Et de gauche, et de gauche !
Le rapprochement Roussel-Cazeneuve a de quoi agacer, mais pose une question : comment dégager une majorité alternative de gauche, suffisamment rassembleuse et crédible, pour battre la droite et l’extrême droite ?
dans l’hebdo N° 1752 Acheter ce numéro
Dans une interview donnée à L’Express, le patron des communistes, Fabien Roussel, plaide pour un rassemblement sans exclusive à gauche, jusqu’à Bernard Cazeneuve. Le propos va agacer. Il agace. Il m’a agacé. L’éphémère Premier ministre de François Hollande porte une lourde responsabilité. Celle d’avoir trahi, avec ses amis, les attentes du peuple de gauche. Et d’assumer, aujourd’hui encore, la politique libérale qui a conduit à l’accession d’Emmanuel Macron à l’Élysée.
Comment peut-on imaginer un instant que Cazeneuve puisse être crédible auprès des sympathisants de la gauche et de l’écologie ? Comment, devant les violences policières dont le mouvement social fait l’objet en ce moment, pourrait-il incarner une alternative alors que Rémi Fraisse est mort de violences policières sous son autorité ?
Pourquoi, dès lors, Fabien Roussel voudrait-il lui tendre la main ? Sans doute parce qu’il appartient, lui aussi, à cette gauche qui regrette un abandon des classes populaires aux profits de luttes intersectionnelles ; sans doute ont-ils également en commun une même vision stigmatisante et excluante de la laïcité et de la République. Enfin, sans doute, partagent-ils le même regard sur les forces de l’ordre.
Y aurait-il des gauches irréconciliables ? Et si oui, comment dégager une majorité alternative de gauche ?
Passé l’agacement, une question se pose. Y aurait-il des gauches irréconciliables ? Et si oui, comment dégager une majorité alternative de gauche, suffisamment rassembleuse et crédible, pour battre la droite et l’extrême droite ?

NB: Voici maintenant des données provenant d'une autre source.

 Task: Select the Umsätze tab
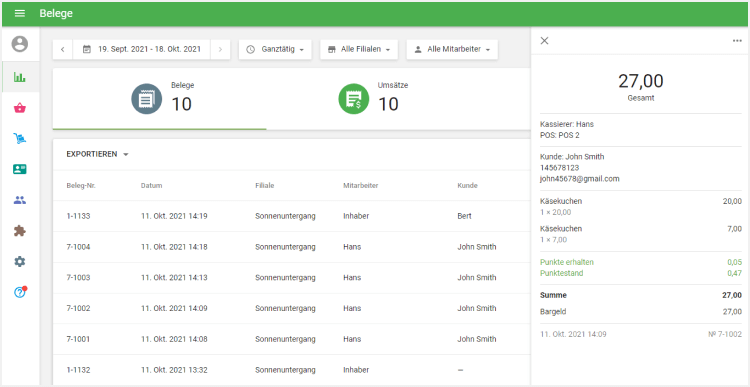[x=373, y=99]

Autrement dit, comment reprendre le pouvoir ? Si le numéro 1 des communistes plaide pour un rassemblement jusqu’à Cazeneuve, il prévient tout de même : « Notre programme ne saura s’accommoder du capitalisme, il portera avant tout une transformation sociale radicale. On ne peut plus doucher les espoirs du peuple. Le temps de cette gauche-là est révolu. »
Ici réside le paradoxe Roussel. Parce qu’en réalité, la question n’est pas tant celle de l’étendue du rassemblement que celle de la ligne sur laquelle s’opère ce rassemblement. Qui donne le la à gauche ? Personne à gauche, pas plus les insoumis que les écologistes, les socialistes ou les communistes, ne peut gagner seul. Personne à gauche, pas plus Mélenchon que Cazeneuve, Delga, Jadot ou Roussel, ne peut gagner seul.
La Nupes a eu le mérite de régler la question de la ligne politique. Faure a eu le courage et la lucidité de reconnaître que le PS n’était plus la force motrice à gauche. Et n’en déplaise à Cazeneuve, Delga ou Roussel, c’est bien LFI qui a redonné de la vitalité à la gauche.
Pour autant, les insoumis doivent s’interroger sur leur stratégie. Le bruit et la fureur doivent cesser. La tentation hégémonique, d’où qu’elle vienne, doit faire place au respect des sensibilités de chacun. Et si la défaite de la candidate LFI Bénédicte Taurine, à l’occasion de la législative partielle ariégeoise, au profit de la dissidente socialiste, n’est pas significative, elle vaut avertissement alors qu’un « front républicain » anti-Nupes est en train de se constituer et que celle-ci devient l’ennemi politique numéro 1 quand la violence et le discours de l’extrême droite se banalisent.
La « deuxième gauche » a dominé l’histoire politique de plus d’un demi-siècle, mais elle doit reconnaître aujourd’hui l’inversion du rapport de force. Elle ne peut s’offrir le luxe de la nostalgie et de la rancœur. Elle doit intégrer l’exigence de radicalité. Dans le même temps, la gauche radicale, aussi puissante soit-elle, ne peut composer sans elle.
Comme le rappelle l’historien Roger Martelli, il ne faut jamais oublier que « le monde populaire et le superbe mouvement social actuel ont politiquement besoin de deux choses en même temps : que se conforte le poids d’une gauche bien ancrée dans les vieilles valeurs de la “République démocratique et sociale”, et que la dynamique portant vers une majorité soit celle de la gauche dans la diversité de ses sensibilités ». C’est le défi qui attend la Nupes.